Task prompt:
Find the line that contains "The image size"; please output it and each line after it, exactly as shown, up to the end of the entries below, skipping pictures.

(Screenshot grounding data)
•••
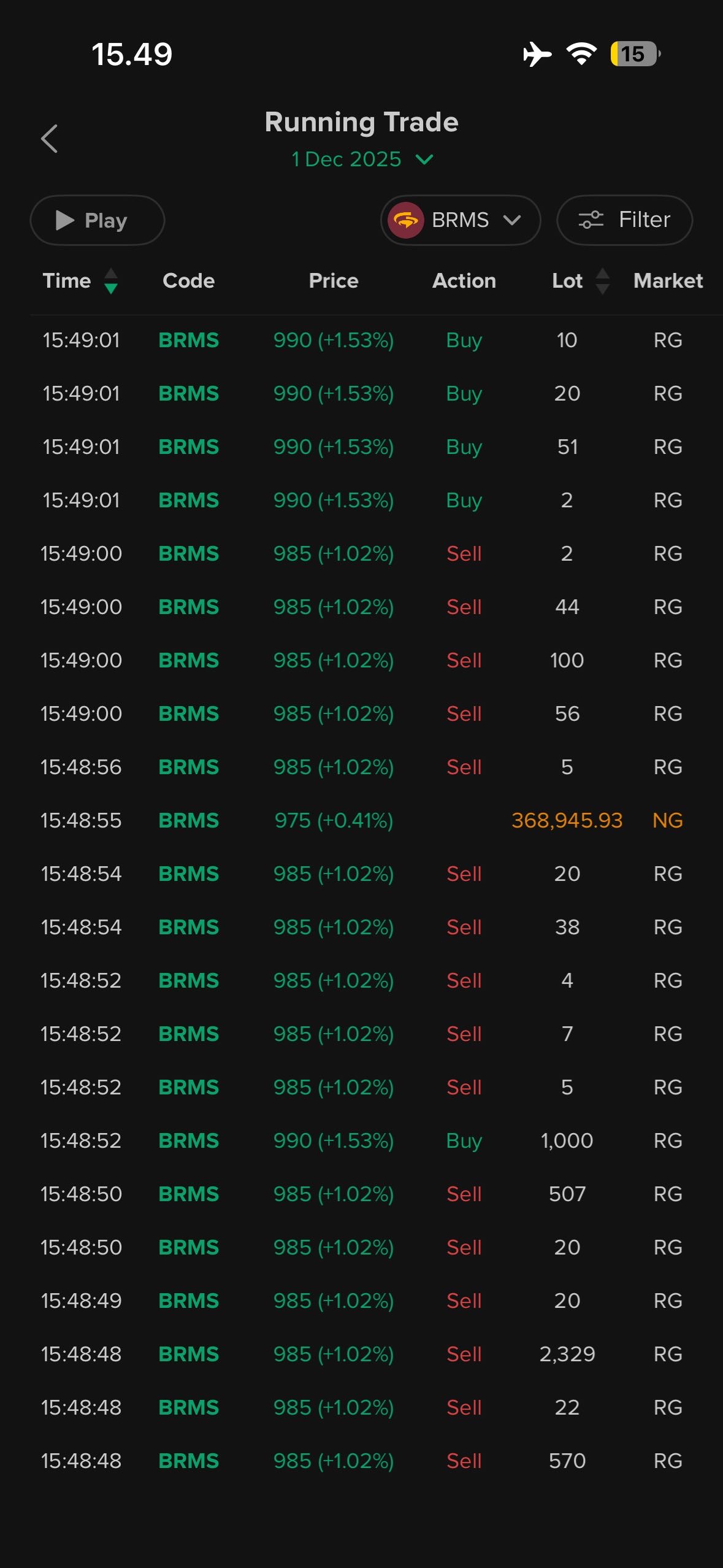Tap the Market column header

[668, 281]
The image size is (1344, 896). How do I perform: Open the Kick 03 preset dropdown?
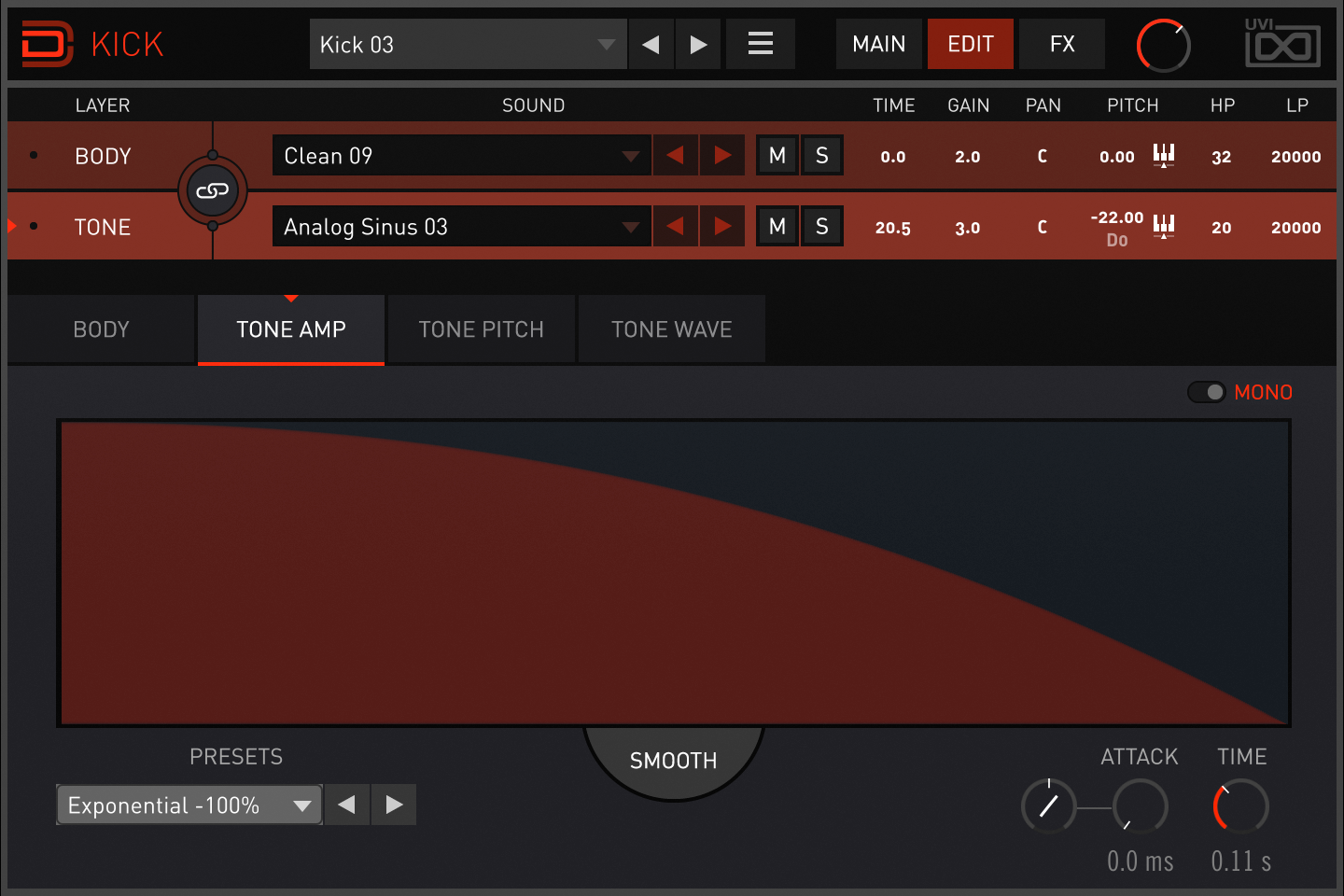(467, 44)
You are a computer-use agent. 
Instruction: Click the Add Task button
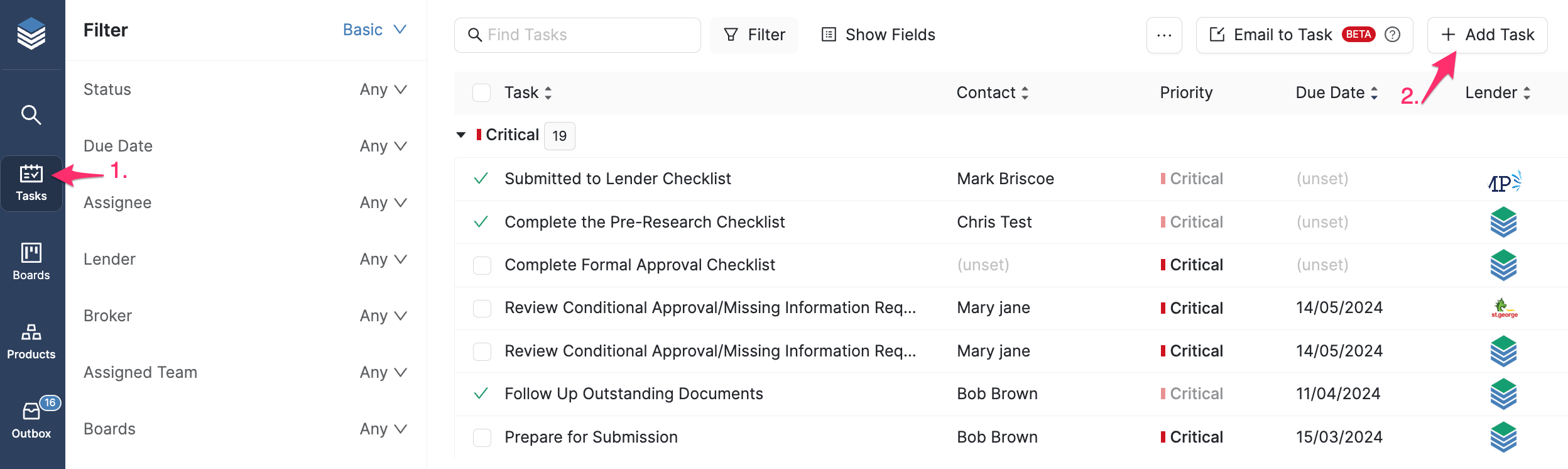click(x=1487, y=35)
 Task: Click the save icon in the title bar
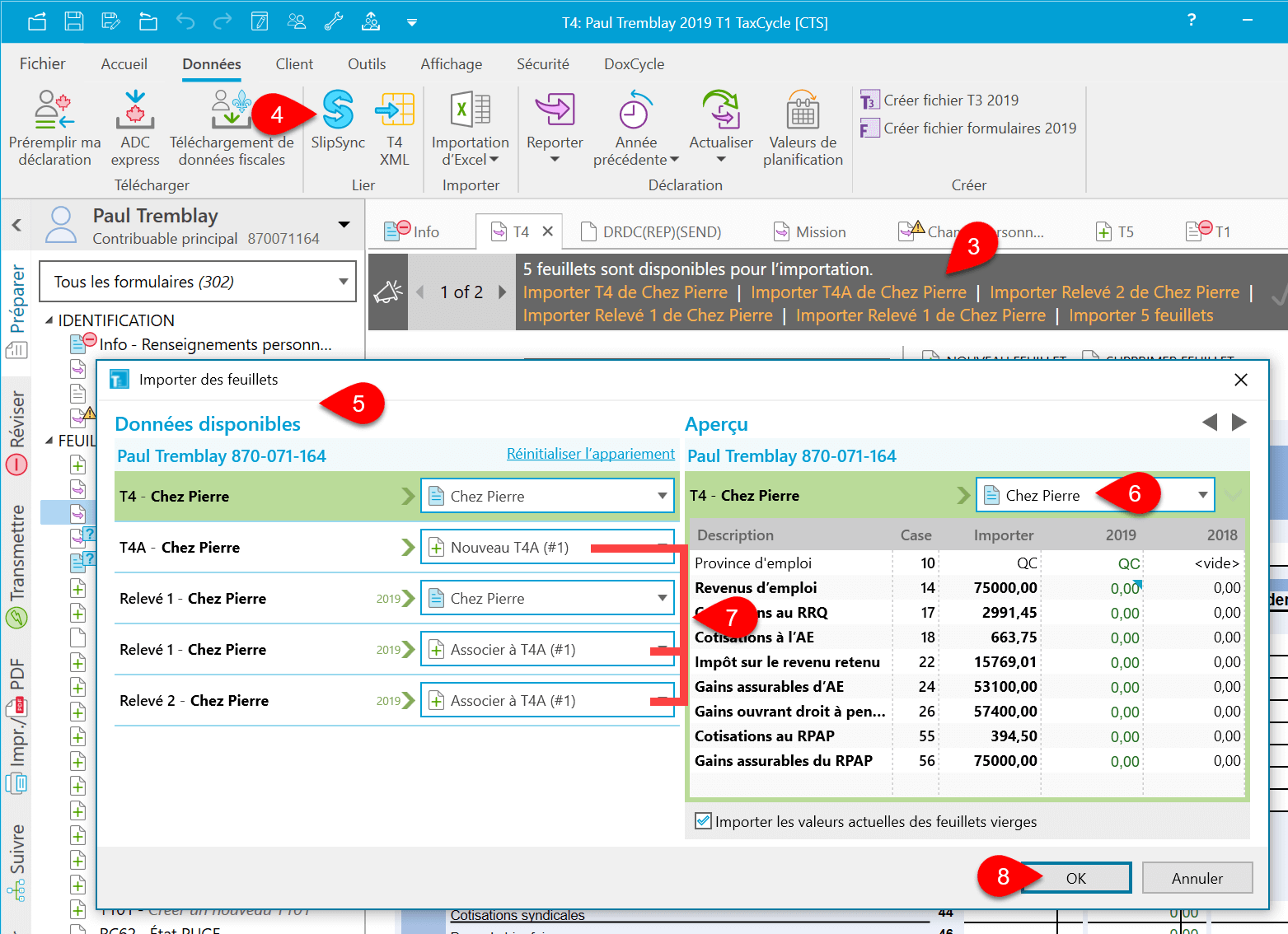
•••
Response to the task:
The image size is (1344, 896). How do I perform: Open the Kick 03 preset dropdown?
(467, 44)
You are a computer-use agent. 
Instruction: Click the Add Task button
click(x=1487, y=35)
 Task: Click the save icon in the title bar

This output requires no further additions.